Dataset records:
----

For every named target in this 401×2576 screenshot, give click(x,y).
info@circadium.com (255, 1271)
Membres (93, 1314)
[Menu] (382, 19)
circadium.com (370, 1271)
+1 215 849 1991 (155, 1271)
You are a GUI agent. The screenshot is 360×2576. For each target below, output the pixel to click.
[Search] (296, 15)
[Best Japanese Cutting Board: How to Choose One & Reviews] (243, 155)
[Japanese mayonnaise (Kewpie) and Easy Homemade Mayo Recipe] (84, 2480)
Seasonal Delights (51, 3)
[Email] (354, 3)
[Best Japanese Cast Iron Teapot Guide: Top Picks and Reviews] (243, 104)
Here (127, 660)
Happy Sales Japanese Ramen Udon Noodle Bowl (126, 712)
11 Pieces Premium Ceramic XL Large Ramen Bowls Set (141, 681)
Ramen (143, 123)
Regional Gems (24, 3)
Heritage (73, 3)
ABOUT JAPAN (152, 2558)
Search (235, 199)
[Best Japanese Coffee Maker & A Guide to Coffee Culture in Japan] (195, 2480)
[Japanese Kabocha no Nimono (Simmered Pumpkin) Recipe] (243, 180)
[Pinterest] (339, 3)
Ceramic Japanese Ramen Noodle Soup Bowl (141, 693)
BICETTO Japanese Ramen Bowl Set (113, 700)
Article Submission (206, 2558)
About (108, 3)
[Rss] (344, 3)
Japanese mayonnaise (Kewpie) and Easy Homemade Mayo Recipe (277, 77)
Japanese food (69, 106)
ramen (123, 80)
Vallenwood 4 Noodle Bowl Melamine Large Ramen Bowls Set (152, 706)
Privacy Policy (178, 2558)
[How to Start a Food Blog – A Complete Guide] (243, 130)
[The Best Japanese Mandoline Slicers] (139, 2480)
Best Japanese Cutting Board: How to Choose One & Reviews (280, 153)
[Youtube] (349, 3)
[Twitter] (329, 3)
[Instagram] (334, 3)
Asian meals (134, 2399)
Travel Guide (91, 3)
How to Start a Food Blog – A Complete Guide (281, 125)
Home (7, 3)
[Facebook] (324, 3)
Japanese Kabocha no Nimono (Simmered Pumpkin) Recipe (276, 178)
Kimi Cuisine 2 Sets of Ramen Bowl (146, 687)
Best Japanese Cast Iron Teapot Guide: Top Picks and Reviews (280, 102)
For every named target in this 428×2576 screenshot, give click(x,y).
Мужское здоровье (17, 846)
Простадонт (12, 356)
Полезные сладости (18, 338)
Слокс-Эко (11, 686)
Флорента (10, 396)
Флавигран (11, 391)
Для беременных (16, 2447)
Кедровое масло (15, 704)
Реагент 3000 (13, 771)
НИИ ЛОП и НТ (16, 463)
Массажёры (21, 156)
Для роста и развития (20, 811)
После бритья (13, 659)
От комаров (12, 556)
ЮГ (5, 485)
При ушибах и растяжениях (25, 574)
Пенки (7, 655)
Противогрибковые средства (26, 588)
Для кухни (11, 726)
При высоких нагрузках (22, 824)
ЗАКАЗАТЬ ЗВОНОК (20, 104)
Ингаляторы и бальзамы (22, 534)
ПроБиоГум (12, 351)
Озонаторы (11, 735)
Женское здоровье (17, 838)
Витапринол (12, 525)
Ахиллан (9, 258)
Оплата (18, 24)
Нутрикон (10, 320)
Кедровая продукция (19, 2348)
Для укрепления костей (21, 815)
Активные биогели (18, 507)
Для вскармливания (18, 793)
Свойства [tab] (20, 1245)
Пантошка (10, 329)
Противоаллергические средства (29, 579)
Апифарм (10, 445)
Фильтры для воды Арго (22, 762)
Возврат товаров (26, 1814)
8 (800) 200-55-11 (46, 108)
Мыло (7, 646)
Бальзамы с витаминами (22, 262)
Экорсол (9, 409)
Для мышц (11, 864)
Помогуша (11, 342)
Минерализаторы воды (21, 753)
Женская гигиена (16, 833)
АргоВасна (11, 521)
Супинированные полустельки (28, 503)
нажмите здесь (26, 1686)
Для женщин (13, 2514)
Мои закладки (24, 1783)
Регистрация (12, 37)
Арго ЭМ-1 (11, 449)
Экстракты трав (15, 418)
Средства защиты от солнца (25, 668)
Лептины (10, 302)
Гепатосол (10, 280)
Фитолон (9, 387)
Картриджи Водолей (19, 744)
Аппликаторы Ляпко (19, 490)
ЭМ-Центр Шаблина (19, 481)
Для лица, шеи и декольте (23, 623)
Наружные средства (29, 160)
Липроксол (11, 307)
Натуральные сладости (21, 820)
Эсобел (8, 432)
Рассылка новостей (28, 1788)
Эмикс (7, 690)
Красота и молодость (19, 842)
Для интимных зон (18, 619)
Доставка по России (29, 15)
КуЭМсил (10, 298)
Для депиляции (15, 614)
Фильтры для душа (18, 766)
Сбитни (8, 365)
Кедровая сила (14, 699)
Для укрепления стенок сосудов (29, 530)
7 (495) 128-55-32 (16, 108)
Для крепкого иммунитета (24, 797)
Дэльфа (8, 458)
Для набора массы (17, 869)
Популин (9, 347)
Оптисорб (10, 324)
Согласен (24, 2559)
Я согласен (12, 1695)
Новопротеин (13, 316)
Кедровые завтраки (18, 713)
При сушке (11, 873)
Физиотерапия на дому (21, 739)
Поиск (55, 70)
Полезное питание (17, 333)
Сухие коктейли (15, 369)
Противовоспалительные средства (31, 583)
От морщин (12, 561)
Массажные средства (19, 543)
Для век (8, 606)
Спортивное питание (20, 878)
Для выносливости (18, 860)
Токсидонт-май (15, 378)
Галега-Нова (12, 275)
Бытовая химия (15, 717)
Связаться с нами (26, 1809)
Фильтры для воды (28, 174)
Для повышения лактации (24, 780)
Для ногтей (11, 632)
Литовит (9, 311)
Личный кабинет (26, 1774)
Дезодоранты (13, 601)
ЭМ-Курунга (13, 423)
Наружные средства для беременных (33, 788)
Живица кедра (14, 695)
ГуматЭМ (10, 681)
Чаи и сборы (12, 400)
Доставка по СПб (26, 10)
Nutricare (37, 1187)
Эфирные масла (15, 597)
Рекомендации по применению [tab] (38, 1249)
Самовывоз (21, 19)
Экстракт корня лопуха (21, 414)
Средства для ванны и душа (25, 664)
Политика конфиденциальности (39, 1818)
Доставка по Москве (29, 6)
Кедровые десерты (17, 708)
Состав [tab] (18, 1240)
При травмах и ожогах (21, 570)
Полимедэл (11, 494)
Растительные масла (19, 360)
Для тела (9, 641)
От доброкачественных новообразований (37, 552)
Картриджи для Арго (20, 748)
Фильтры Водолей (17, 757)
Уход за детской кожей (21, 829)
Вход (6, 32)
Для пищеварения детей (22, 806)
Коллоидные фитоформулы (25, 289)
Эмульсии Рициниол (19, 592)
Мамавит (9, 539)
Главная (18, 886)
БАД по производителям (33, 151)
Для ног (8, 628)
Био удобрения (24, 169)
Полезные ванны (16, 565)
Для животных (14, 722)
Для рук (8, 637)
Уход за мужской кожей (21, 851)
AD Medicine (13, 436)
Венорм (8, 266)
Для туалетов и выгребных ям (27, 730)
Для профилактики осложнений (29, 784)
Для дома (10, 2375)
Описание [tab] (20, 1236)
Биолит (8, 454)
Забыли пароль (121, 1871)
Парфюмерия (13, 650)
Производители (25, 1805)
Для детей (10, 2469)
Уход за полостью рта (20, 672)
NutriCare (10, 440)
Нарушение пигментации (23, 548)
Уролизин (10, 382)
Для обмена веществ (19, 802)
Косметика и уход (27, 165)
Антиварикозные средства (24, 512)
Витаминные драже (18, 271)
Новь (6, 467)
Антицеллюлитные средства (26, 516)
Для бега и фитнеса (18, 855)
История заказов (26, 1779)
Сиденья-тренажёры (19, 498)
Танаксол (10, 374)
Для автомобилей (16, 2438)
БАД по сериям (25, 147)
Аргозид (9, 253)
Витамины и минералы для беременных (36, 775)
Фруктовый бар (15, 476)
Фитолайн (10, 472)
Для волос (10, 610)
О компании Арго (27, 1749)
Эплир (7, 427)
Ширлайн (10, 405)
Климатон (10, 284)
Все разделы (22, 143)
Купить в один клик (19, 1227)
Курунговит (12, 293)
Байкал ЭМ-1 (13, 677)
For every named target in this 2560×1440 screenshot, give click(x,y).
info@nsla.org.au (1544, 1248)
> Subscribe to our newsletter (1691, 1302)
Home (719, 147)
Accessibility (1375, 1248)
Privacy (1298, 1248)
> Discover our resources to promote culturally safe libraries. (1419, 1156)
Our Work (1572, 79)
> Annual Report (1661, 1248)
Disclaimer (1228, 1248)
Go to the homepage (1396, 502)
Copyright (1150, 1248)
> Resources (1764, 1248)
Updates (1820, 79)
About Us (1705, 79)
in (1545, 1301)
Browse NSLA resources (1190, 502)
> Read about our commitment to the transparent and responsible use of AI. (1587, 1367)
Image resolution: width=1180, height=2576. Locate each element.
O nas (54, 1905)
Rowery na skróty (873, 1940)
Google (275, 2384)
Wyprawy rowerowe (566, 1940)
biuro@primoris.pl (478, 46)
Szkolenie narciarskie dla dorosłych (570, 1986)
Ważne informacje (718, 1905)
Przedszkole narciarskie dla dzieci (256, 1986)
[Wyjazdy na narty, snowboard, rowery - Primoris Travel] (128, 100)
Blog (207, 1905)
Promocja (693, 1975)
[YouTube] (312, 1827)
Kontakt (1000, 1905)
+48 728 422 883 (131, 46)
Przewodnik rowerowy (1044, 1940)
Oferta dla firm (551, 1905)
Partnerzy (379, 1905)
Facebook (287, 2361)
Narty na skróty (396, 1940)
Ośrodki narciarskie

----

• _Task to carry out_: Go through the data and return each line where the word "Pumpkin" appears.

• _Solution to this task_:
[Japanese Kabocha no Nimono (Simmered Pumpkin) Recipe] (243, 180)
Japanese Kabocha no Nimono (Simmered Pumpkin) Recipe (276, 178)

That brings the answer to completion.